Pandangan teori biaya
sosial
Teori ini menegaskan bahwa produsen
bertanggungjawab atas semua kekurangan produk dan setiap kekurangan yang
dialami konsumen dalam memakai poroduk tersebut. Teori ini merupakan versi yang
paling ekstrem dari semboyan “ caveat venditor” (hendaknya si penjual berhati-
hati). Walaupun teori ini menguntungkan untuk konsumen, rupanya sulit
mempertahankannya juga. Kritik yang dapat diungkapkannya sebagai berikut:
1. Teori biaya sosial
tampaknya kurang adil, karena menganggap orang bertanggungjawab atas hal – hal
yang tidak diketahui atau tidak bisa dihindarkan
2. Membawa kerugian
ekonomis, bila teori ini dipraktekkan , maka produsen terpaksa harus mengambil
asuransi terhadap kerugian dan biaya asuransi itu bisa menjadi begitu tinggi,
sehingga tidak terpikul lagi oleh banyak perusahaan. (Bertens, 2000: 238-239).

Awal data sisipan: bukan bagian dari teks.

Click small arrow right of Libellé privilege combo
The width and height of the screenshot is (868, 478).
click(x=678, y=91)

Ada juga tanggung jawab bisnis lainnya
terhadap konsumen, yaitu;
1. Kualitas produk
Dengan kualitas produk disini
dimaksudkan bahwa produk sesuai dengan apa yang dijanjikan oleh produsen
(melalui iklan atau informasi lainnya) dan apa yang secara wajar boleh
diharapkan oleh konsumen. Konsumen berhak atas produk yang berkualitas , karena
ia membayar untuk itu. Dan bisnis berkewajiban untuk menyampaikan produk yang
berkualitas, misalnya produk yang tidak kadaluwarsa( bila ada batas waktu
seperti obat-obatan atau makanan). (Bertens, 2000: 240)
2. Harga
Harga yang adil merupakan sebuah topik
etika yang sudah tua. Mulai dari zaman Aristoteles dan pemikirannya sampai abad
pertengahan. Di zaman modern, struktur ekonomi tentu menjadi lebih kompleks.

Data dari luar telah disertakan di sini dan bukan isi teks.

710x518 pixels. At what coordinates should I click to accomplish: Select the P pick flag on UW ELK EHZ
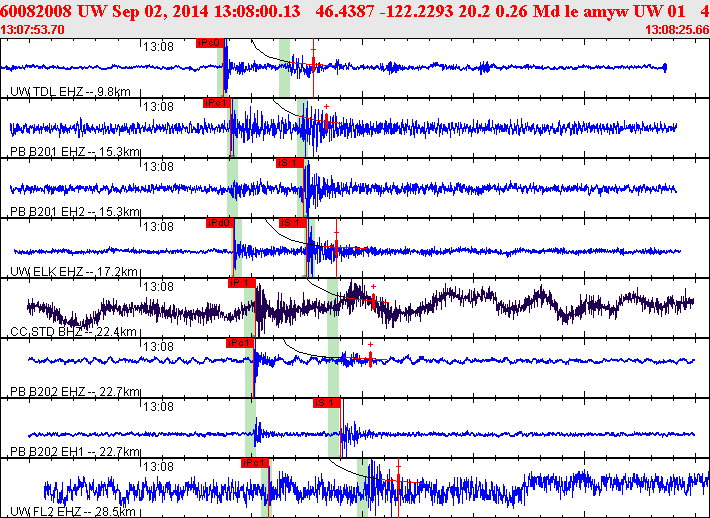coord(219,223)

Karena itu, masalah harga pun menjadi suatu kenyataan ekonomis sangat kompleks
yang ditentukan oleh banyak faktor sekaligus, namun masalah ini tetap diakui
mempunyai implikasi etis yang penting. Harga merupakan buah hasil perhitungan
faktor-faktor seperti biaya produksi, biaya investasi, promosi, pajak, ditambah
tentu laba yang wajar. Dalam sistem ekonomi pasar bebas, sepintas lalu rupanya
harga yang adil adalah hasil akhir dari perkembangan daya-daya pasar .

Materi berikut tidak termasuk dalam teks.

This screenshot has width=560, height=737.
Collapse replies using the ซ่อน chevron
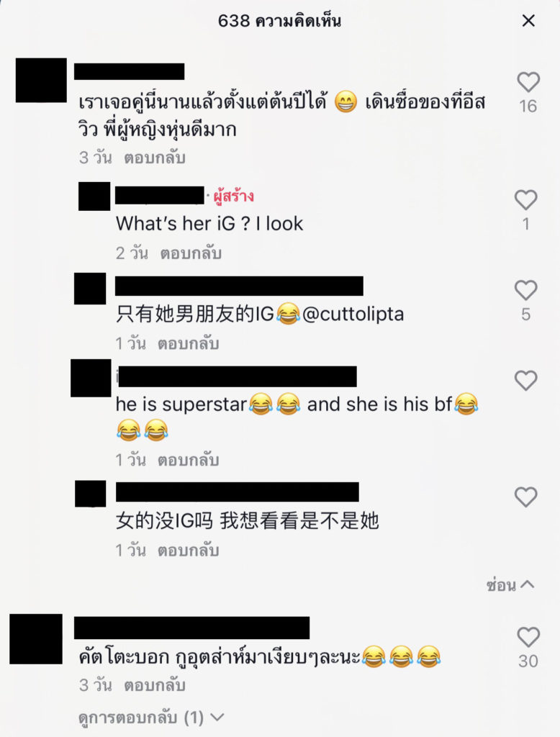pyautogui.click(x=510, y=585)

Kesan spontan adalah bahwa harga yang
adil dihasilkan oleh tawar- menawar sebagaimana dilakukan di pasar tradisional,
dimana si pembeli sampai pada maksimum harga yang mau ia pasang. Transaksi
terjadi, bila maksimum dan minimum itu bertemu. Dalam hal ini mereka tentu
dipengaruhi oleh para pembeli dan penjual lain di pasar dan harga yang mau
mereka bayar atau pasang . Jika penjual lain menawarkan barangnya dengan harga
lebih murah, tentu saja para pembeli akan pindah ke tempat itu. Harga bisa
dianggap adil karena disetujui oleh semua pihak yang terlibat dalam proses
pembentukannya (Bertens, 2000: 242).
3. Pengemasan dan
pemberian label
Pengemasan produk dan label yang
ditempelkan pada produk merupakan aspek bisnis yang semakin penting. Selain
bertujuan melindungi produk dan memungkinkan mempergunakan produk dengan mudah,
kemasan berfungsi juga untuk mempromosikan produk, terutama di era toko
swalayan sekarang. Pengemasan dan label dapat menimbulkan juga masalah etis. Tuntutan
etis yang pertama ialah informasi yang disebut pada kemasan benar. Kemudian
tuntutan lain yang diperoleh dari pengemasan ini adalah tidak boleh menyesatkan
konsumen. (Bertens, 2000: 245-246).
Etika Dalam Periklanan
Secara sederhana, etika adalah suatu
suatu cabang ilmu filsafat yang mencari jawaban atas pertanyaan-pertanyaan
moral.
Etika berisi prinsip-prinsip moralitas
dasar yang akan mengarahkan perilaku manusia
Definisi iklan:
Pesan komunikasi pemasaran atau komunikasi
publik tentang sesuatu produk yang disampaikan melalui sesuatu media, dibiayai
oleh pemrakarsa yang dikenal serta ditujukan kepada sebagian atau seluruh
masyarakat
Definisi periklanan adalah seluruh
proses yang meliputi penyiapan, perencanaan, penyampaian dan umpan balik dari
pesan komunikasi pemasaran
(Dikutip dari: Etika Pariwara Indonesia,
cetakan 3, 2007)
Periklanan atau reklame adalah bagian
tak terpisahkan dari bisnis modern. Iklan dianggap sebagai cara ampuh untuk
menonjol dalam persaingan. Dalam perkembangan periklanan, media komunikasi
modern : media cetak maupun elektronis, khususnya televisi memegang peranan
dominan. Fenomena periklanan ini menimbulkan perbagai masalah yang berbeda.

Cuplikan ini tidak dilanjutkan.